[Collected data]
--- START ---

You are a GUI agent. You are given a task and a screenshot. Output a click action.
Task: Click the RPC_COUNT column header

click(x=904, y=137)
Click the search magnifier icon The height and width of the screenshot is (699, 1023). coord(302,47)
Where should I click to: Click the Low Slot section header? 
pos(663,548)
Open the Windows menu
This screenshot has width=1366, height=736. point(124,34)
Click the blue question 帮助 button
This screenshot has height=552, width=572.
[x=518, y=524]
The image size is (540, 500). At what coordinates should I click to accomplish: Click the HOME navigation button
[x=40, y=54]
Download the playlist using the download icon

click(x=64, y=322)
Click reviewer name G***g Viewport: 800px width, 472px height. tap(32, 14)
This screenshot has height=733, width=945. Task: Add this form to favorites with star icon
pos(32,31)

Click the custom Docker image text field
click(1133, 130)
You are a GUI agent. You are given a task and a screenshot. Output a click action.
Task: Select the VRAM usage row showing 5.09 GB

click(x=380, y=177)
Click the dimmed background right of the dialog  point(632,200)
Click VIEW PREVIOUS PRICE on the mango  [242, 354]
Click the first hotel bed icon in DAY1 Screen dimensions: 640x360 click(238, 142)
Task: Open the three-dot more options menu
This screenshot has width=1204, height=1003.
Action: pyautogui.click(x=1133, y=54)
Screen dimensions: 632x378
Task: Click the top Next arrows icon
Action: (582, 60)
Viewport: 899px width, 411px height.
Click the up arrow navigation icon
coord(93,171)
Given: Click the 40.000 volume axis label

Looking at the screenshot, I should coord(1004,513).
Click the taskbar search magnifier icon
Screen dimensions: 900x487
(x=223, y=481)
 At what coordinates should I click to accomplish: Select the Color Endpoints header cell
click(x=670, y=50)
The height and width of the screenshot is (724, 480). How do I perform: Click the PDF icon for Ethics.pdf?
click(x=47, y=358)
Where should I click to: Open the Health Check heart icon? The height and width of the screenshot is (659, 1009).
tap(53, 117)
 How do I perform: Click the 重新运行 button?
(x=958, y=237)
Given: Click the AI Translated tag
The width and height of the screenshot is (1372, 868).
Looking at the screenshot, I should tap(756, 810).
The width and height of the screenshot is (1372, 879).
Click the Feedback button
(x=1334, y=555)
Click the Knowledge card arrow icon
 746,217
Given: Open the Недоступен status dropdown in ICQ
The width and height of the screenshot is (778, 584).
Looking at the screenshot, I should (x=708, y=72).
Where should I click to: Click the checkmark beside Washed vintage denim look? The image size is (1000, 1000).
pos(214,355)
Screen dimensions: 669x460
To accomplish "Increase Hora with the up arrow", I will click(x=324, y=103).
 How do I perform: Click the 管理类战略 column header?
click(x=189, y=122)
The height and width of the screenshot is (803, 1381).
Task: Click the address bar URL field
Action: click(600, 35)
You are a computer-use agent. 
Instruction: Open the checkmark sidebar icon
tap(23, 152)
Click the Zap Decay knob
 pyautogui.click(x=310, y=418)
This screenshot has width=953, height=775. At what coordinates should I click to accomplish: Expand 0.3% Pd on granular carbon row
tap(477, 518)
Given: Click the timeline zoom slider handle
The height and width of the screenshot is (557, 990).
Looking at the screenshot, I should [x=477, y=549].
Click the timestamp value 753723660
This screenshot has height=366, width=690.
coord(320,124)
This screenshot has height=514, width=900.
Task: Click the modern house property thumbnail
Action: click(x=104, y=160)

--- END ---

### [Task brief]
When a line of the records includes "Viewport", that line belongs in the answer.

### [Result of the task]
Click reviewer name G***g Viewport: 800px width, 472px height. tap(32, 14)
Viewport: 899px width, 411px height.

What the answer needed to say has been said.